··· EXTRACTED INFORMATION ···

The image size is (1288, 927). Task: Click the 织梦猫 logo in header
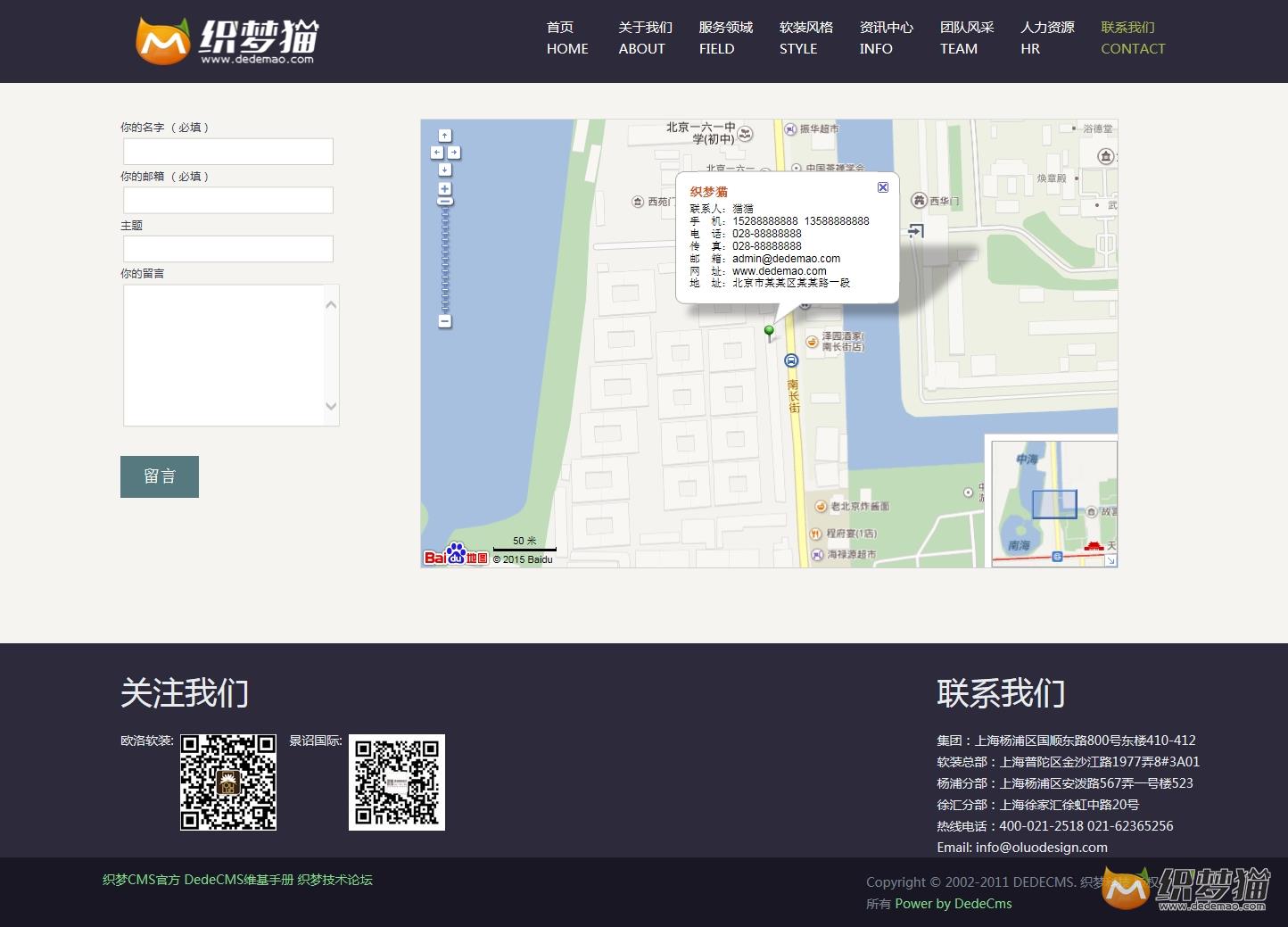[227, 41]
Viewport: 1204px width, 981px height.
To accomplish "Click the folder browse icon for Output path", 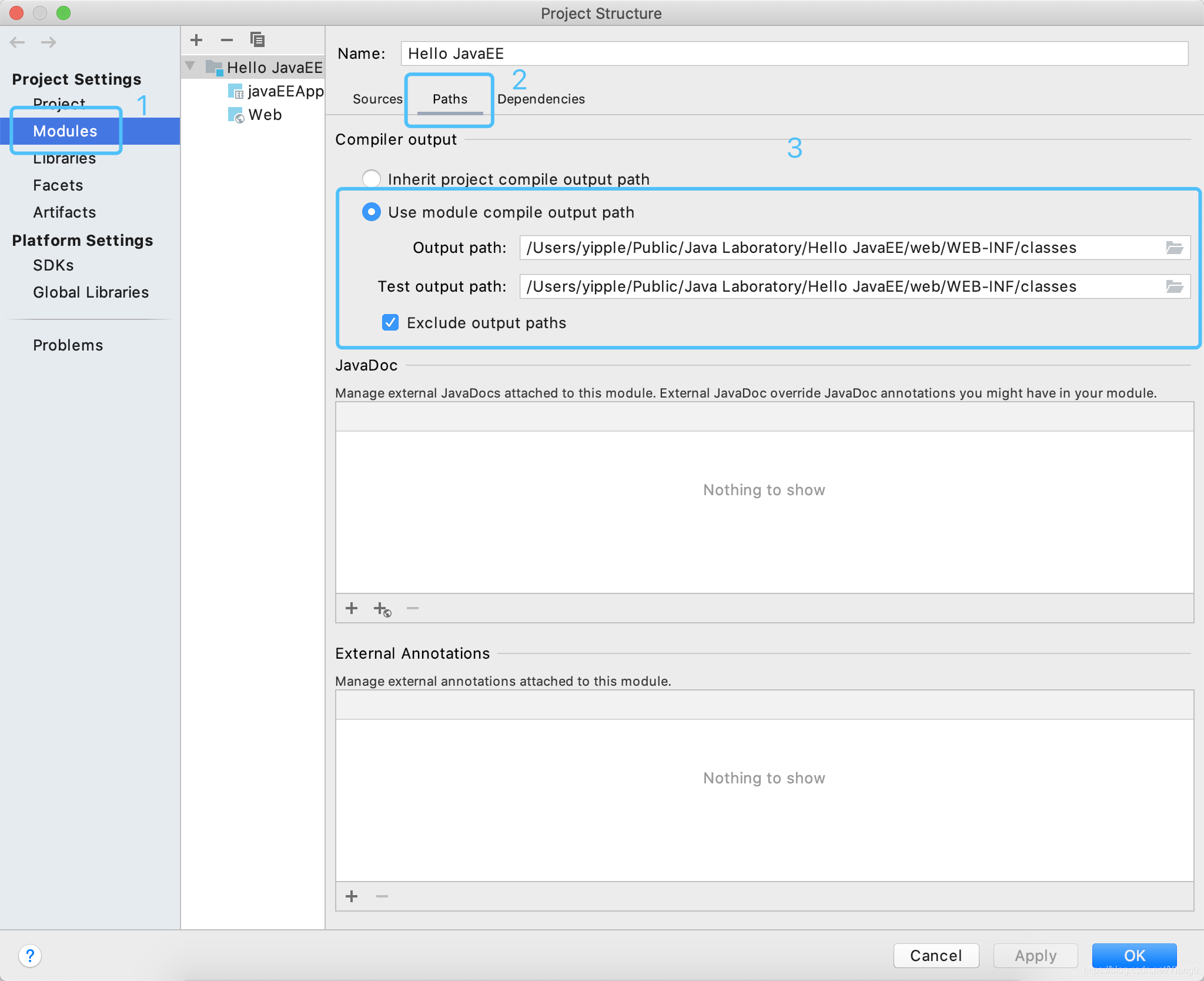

···
··· EXTRACTED INFORMATION ···

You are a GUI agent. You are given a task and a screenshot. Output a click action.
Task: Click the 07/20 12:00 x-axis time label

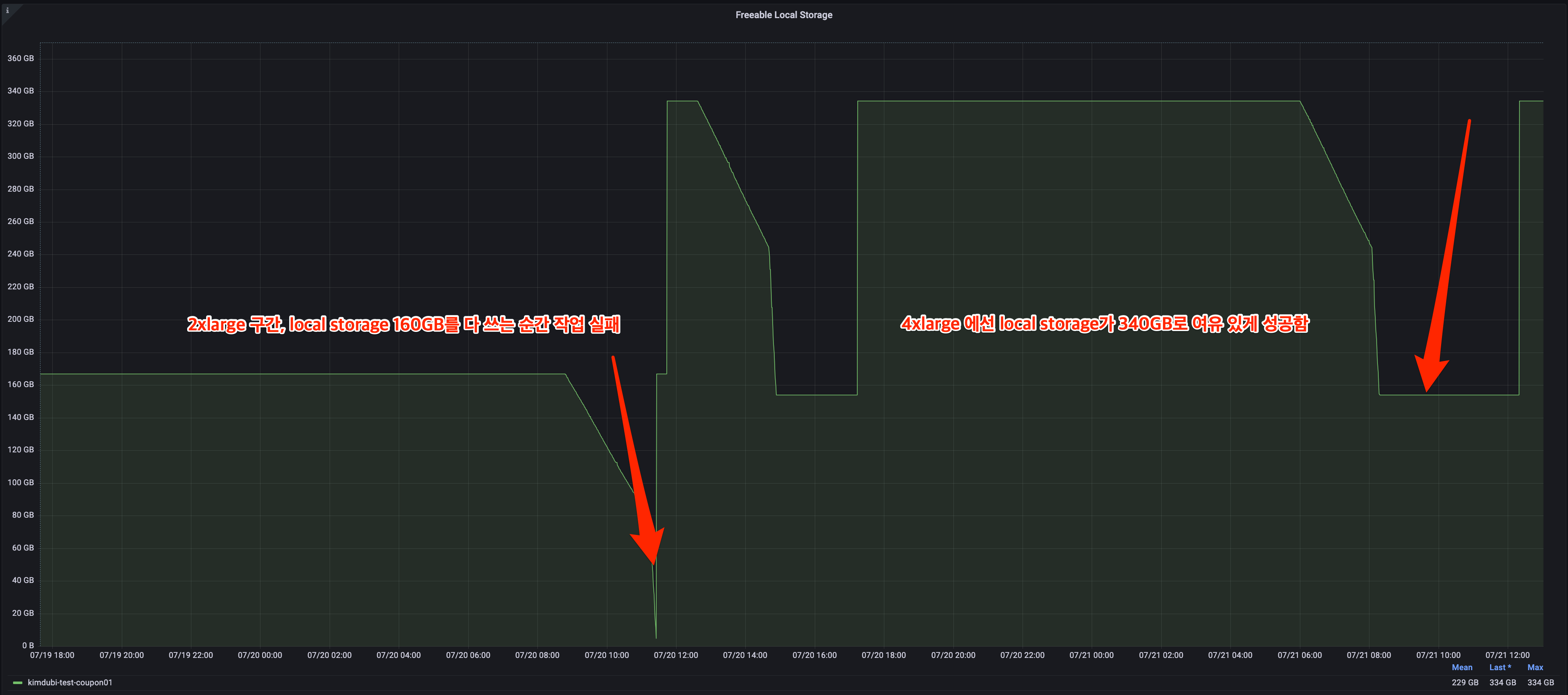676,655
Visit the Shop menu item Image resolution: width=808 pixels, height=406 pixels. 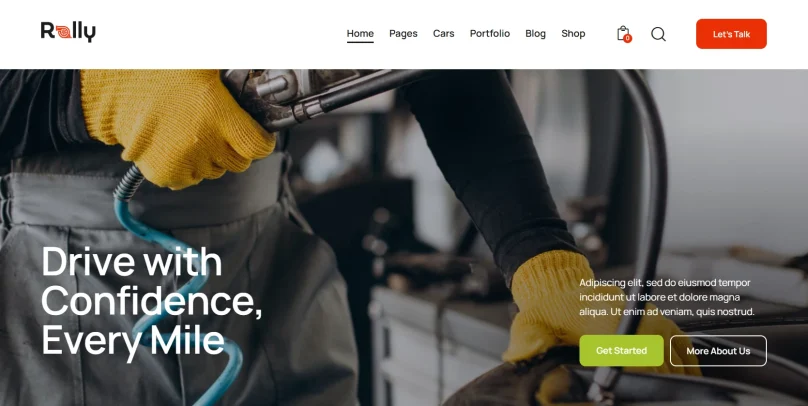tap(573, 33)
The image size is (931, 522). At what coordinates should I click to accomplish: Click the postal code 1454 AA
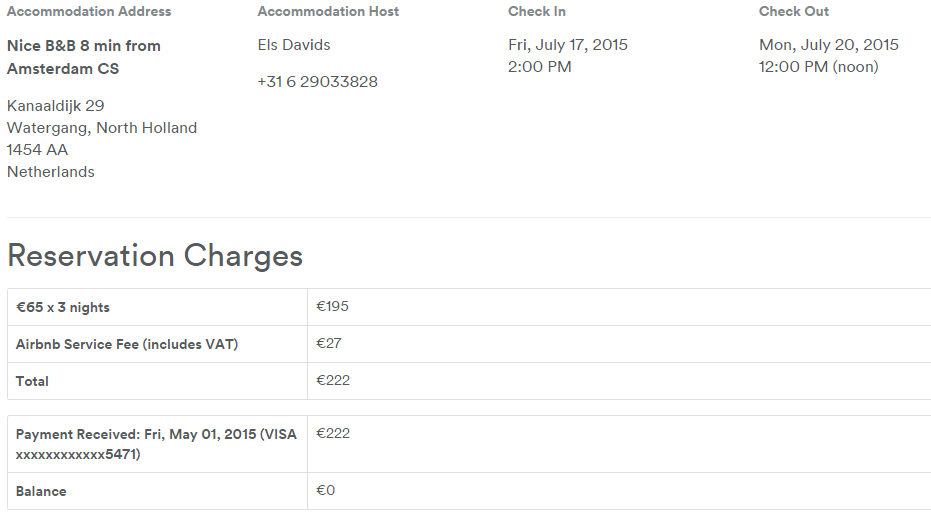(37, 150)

···

# [EXERCISE]
Duplicate the items from the line that contains "The image size is (1288, 927)." through the line that contains "the folder browse", both included, leaving out the pictures.

# [EXPECTED OUTPUT]
The image size is (1288, 927). Task: Click the 织梦猫 logo in header
[227, 41]
Viewport: 1204px width, 981px height.
To accomplish "Click the folder browse icon for Output path", 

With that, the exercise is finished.